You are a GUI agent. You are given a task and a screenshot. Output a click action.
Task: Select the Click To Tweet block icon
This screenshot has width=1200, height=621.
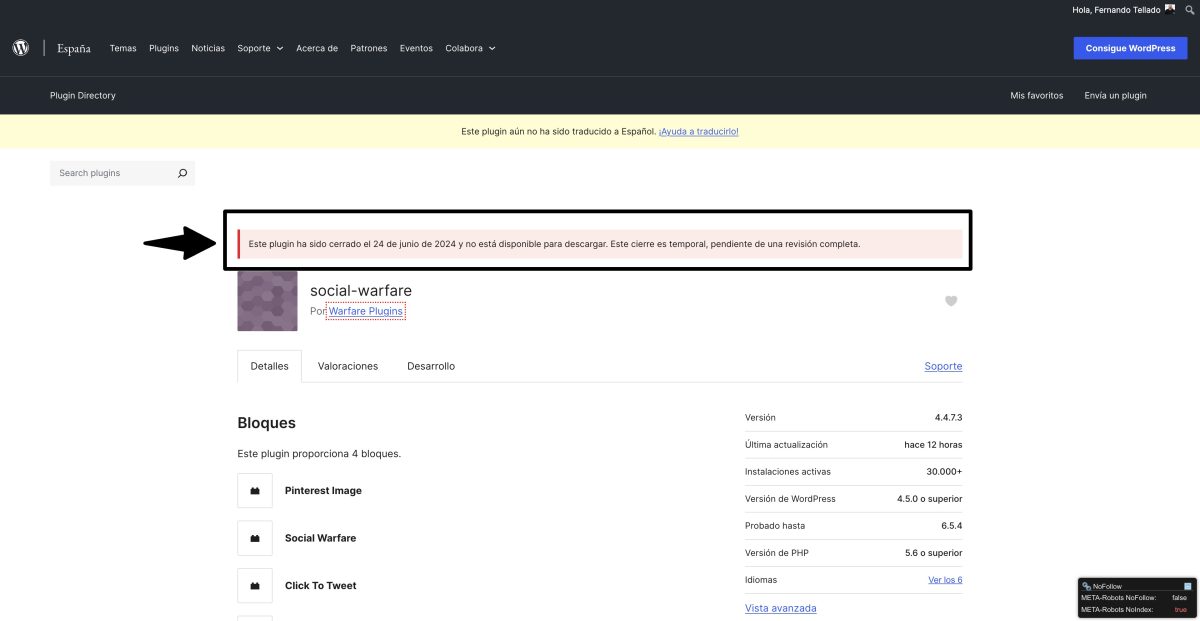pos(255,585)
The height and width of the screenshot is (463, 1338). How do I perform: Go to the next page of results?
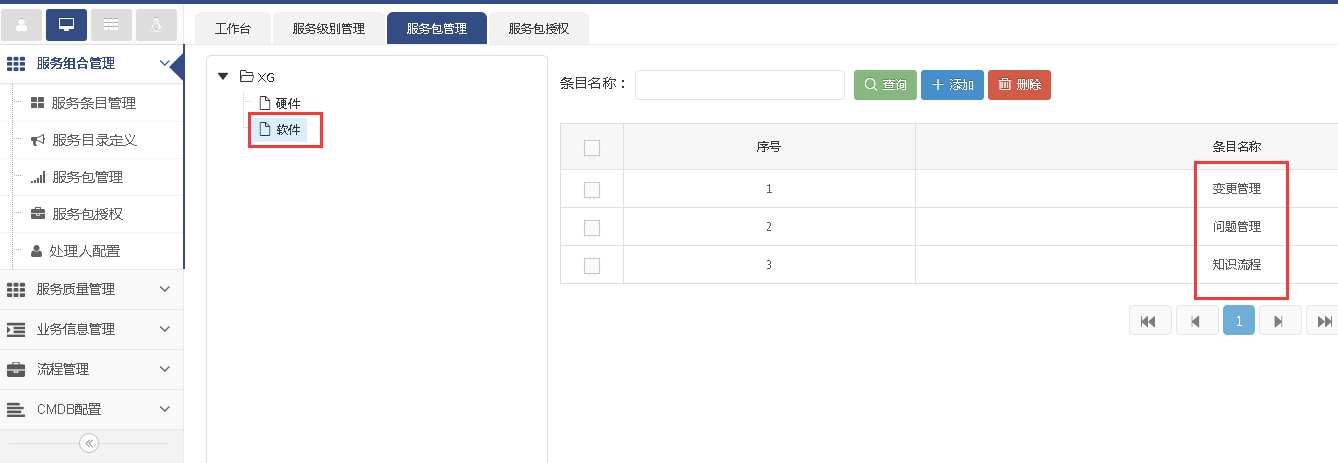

########################################

Work task:
Please retype every record above exactly, leaving out the pictures.

Exercise result:
You are a GUI agent. You are given a task and a screenshot. Output a click action.
Task: Select the Click To Tweet block icon
This screenshot has width=1200, height=621.
pos(255,585)
The height and width of the screenshot is (463, 1338). How do I perform: Go to the next page of results?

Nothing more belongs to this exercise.